One way to do this would be to use a custom ModelForm in admin. This form can override the required field to make it editable. Thereby you retain editable=False everywhere else but Admin. For e.g. (tested with Django 1.2.3)

# models.py
class FooModel(models.Model):
    first = models.CharField(max_length = 255, editable = False)
    second  = models.CharField(max_length = 255)

    def __unicode__(self):
        return "{0} {1}".format(self.first, self.second)

# admin.py
class CustomFooForm(forms.ModelForm):
    first = forms.CharField()

    class Meta:
        model = FooModel
        fields = ('second',)

class FooAdmin(admin.ModelAdmin):
    form = CustomFooForm

admin.site.register(FooModel, FooAdmin)

14👍

Add the fields you want to display on your admin page.

Then add the fields you want to be read-only.

Your read-only fields must be in fields as well.

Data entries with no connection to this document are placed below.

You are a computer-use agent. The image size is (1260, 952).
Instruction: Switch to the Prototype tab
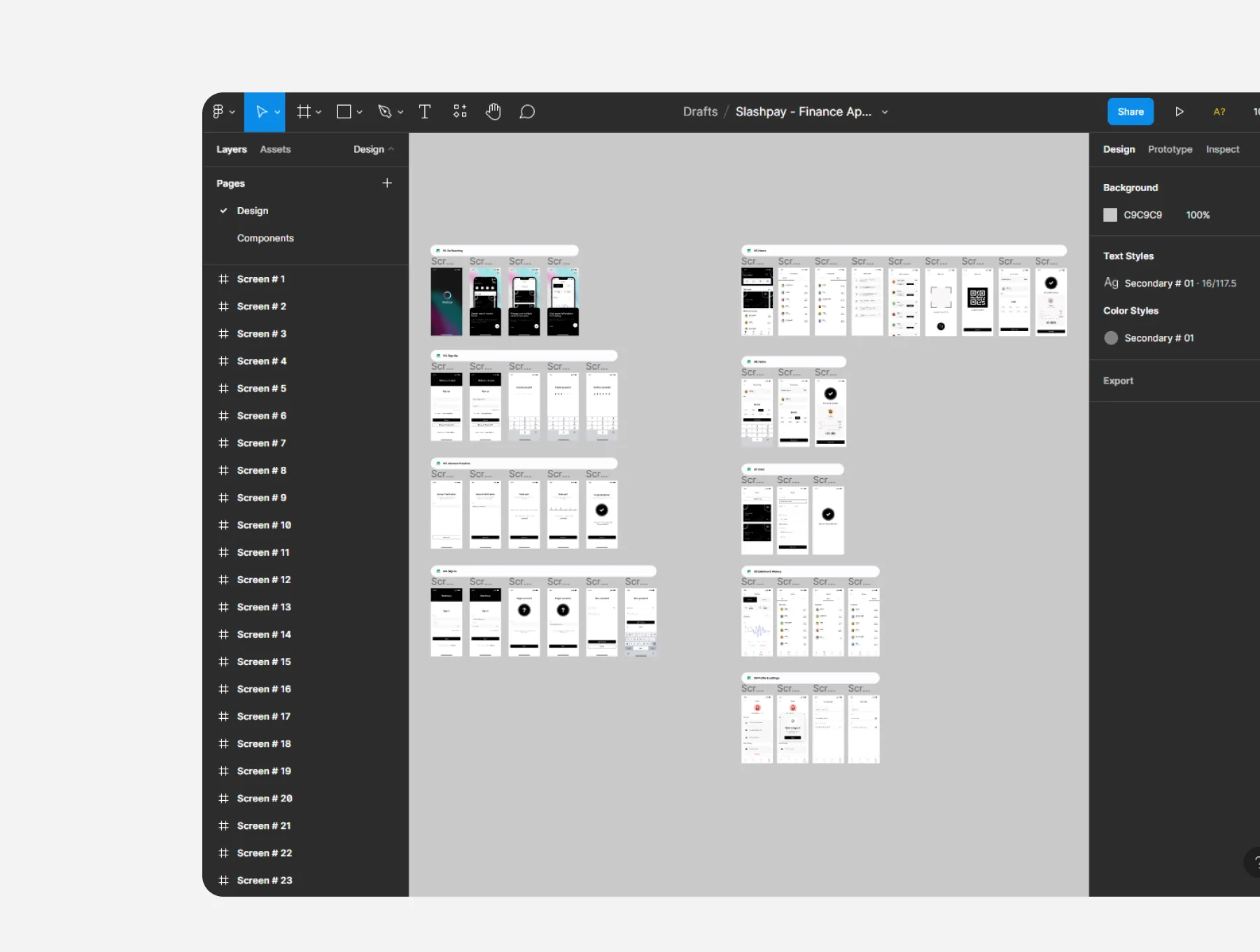pos(1170,149)
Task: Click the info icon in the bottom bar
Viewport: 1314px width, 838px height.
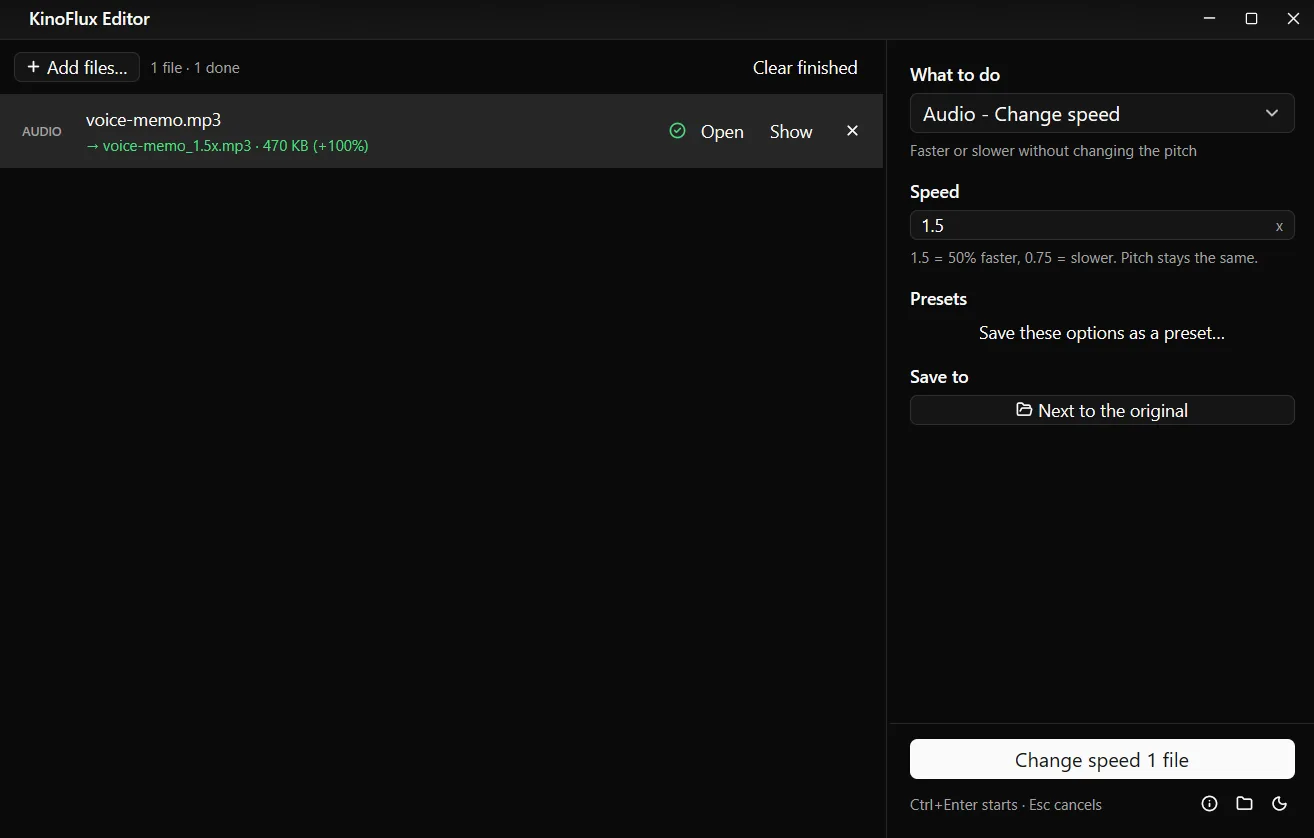Action: tap(1209, 803)
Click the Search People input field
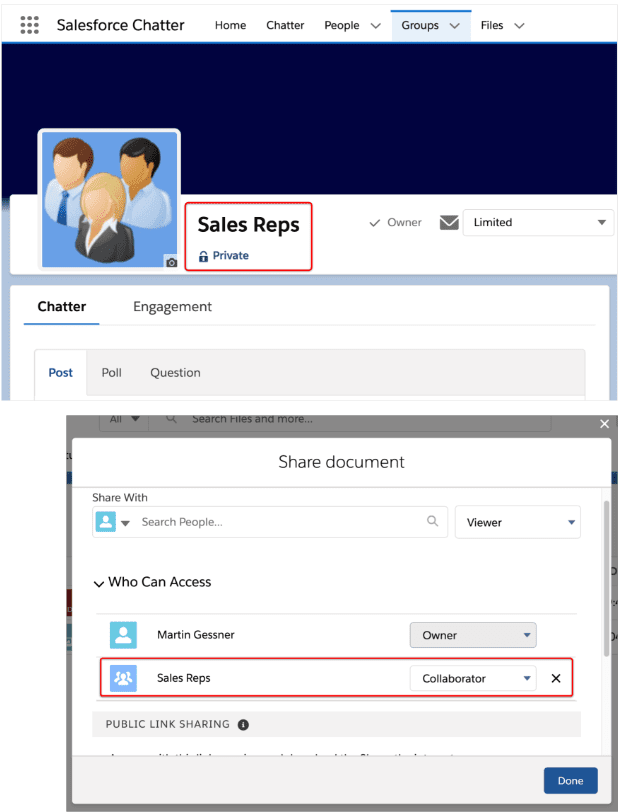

class MyModelAdmin(admin.ModelAdmin):
    fields = ['title', 'author', 'published_date', 'updated_date', 'created_date']
    readonly_fields = ('updated_date', 'created_date')

4👍

You could also set the readonly fields as editable=False in the model (django doc reference for editable here). And then in the Admin overriding the get_readonly_fields method.

# models.py
class MyModel(models.Model):
  first = models.CharField(max_length=255, editable=False)

# admin.py
class MyModelAdmin(admin.ModelAdmin):
  def get_readonly_fields(self, request, obj=None):
    return [f.name for f in obj._meta.fields if not f.editable]

1👍

With the above solution I was able to display hidden fields for several objects but got an exception when trying to add a new object.

So I enhanced it like follows:

class HiddenFieldsAdmin(admin.ModelAdmin):
def get_readonly_fields(self, request, obj=None):
    try:
        return [f.name for f in obj._meta.fields if not f.editable]
    except:
        # if a new object is to be created the try clause will fail due to missing _meta.fields
        return ""

And in the corresponding admin.py file I just had to import the new class and add it whenever registering a new model class

from django.contrib import admin
from .models import Example, HiddenFieldsAdmin

admin.site.register(Example, HiddenFieldsAdmin)

Now I can use it on every class with non-editable fields and so far I saw no unwanted side effects.

0👍

You can try this

@admin.register(AgentLinks)
class AgentLinksAdmin(admin.ModelAdmin):
    readonly_fields = ('link', )

0👍

You can display editable=False fields with readonly_fields as shown below:

@admin.register(MyModel)
class MyModelAdmin(admin.ModelAdmin):
    readonly_fields = ('updated_date', 'created_date')

And, if assigning editable=False fields to fields, you also need to assign them to readonly_fields as shown below:

@admin.register(MyModel)
class MyModelAdmin(admin.ModelAdmin):
    fields = ('updated_date', 'created_date')
    readonly_fields = ('updated_date', 'created_date')

Because, if only assigning editable=False fields to fields without assigning them to readonly_fields as shown below:

@admin.register(MyModel)
class MyModelAdmin(admin.ModelAdmin):
    fields = ('updated_date', 'created_date')
    # readonly_fields = ('updated_date', 'created_date')

Then, the error below occurs:

django.core.exceptions.FieldError: ‘updated_date’ cannot be specified
for MyModel model form as it is a non-editable field. Check
fields/fieldsets/exclude attributes of class MyModelAdmin.